The whole thing blew up when I found out she was basically having an emotional affair with an ex boyfriend she found on Facebook. She swears up and down it has nothing to do with him, but it is hard for me to believe that.

Should I just give up? We've been apart for about a year and a half and the entire time I grew more and more in love with her while she apparently drifted apart. I tried to get her to move back with me sooner, but she didn't want to take my daughter out of school (we have an 11 and 5 year old) in the middle of the year and put her in another school. May was supposed to be the month they moved back up with me. Well, guess that's over...

We're very amicable. We haven't fought, we aren't arguing over money or who gets the kids, we want it to be as close to "normal" as it can be. I am even filling out the divorce paperwork for her so she can file it if she really wants to go through with it. I am already giving her money because she doesn't have a job, giving her everything I can think of to support her. She says she wants to get a job, go to school and then eventually move closer to me so it is easier on our girls.

I don't want our marriage to be over, but I keep getting a wall put no matter what I say. Should I give it time? Should I just give up? Should I put up the cold shoulder and make her realize what she may be missing? I'm afraid with our 1 1/2 year financially-forced separation that she already knows what she's missing... and she doesn't miss it that much.


----------



## Oregondaddy (Feb 10, 2012)

Since you had to endure a long forced "separation" is there any way you could both move at least closer together. Maybe seeing each other would help???


----------



## synthetic (Jan 5, 2012)

Your wife is most likely having an affair.

Get your butt off the ground and investigate the crap out of her. She's not missing you because she's most likely busy with some other temptation.

Read the stories here. A wife who doesn't miss her husband is most likely cheating.

My wife left me after being fed up and it took a few letters and a changed "me" to bring her back after 4 weeks. She says the letters did wonders, but deep down I can tell she missed me to the point of not being able to carry on with life anymore. She admits it from time to time but is too "proud" to stick with her admission.

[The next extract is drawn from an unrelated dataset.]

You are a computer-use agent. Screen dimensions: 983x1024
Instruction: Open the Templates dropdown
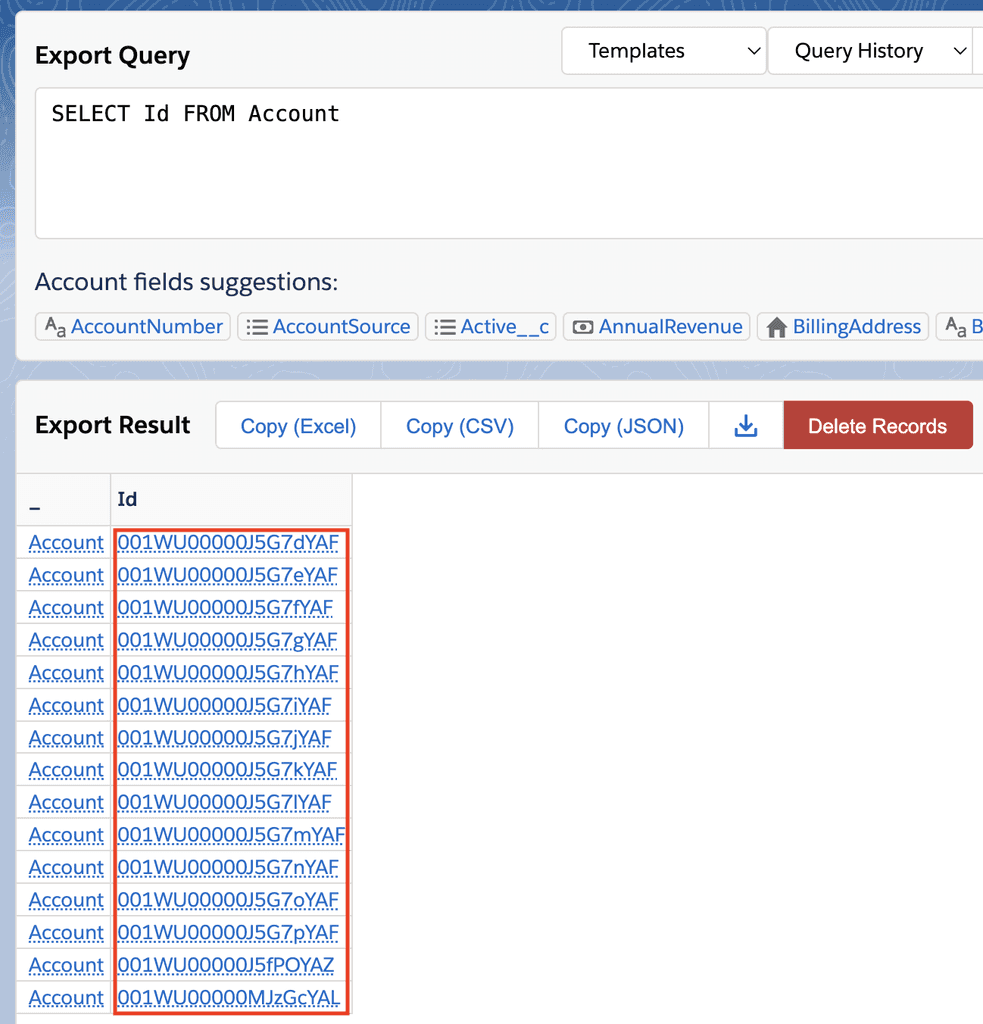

If she had someone else in her life, there's no way I could've convinced her to come back. That's how destructive an affair can be. They simply don't miss you enough.

Start snooping on your wife. Stalk her if you have to. Don't feel guilty. She's still your wife.


----------



## Needin_help (Feb 11, 2012)

I've checked on her. I have access to her Facebook and our cell phone bill as well as the bank account. I know she has been talking to someone, but that someone lives just as far away as I do. She has both of our girls with her and I am pretty sure she hasn't gone off to have an affair with someone.

However, that does not mean that this ex she found on FB isn't feeling an emotional gap that I haven't filled. She knows I know about him, she tells me she "feels something" when she talks to him, but she says that her not wanting to be with me has nothing to do with him.

I tend to believe her as she is normally brutally honest. I've had my suspicions, but found nothing other than some texting and calling that raise a red flag.



Oregondaddy said:


> Since you had to endure a long forced "separation" is there any way you could both move at least closer together. Maybe seeing each other would help???


I have tried. I have asked her multiple times to move up with me. There is no way I could move down closer to her as my job is the only reason we've been able to survive the last 1 1/2 years. If I quit to take on a lower paying job or maybe no job at all, we would all be ruined.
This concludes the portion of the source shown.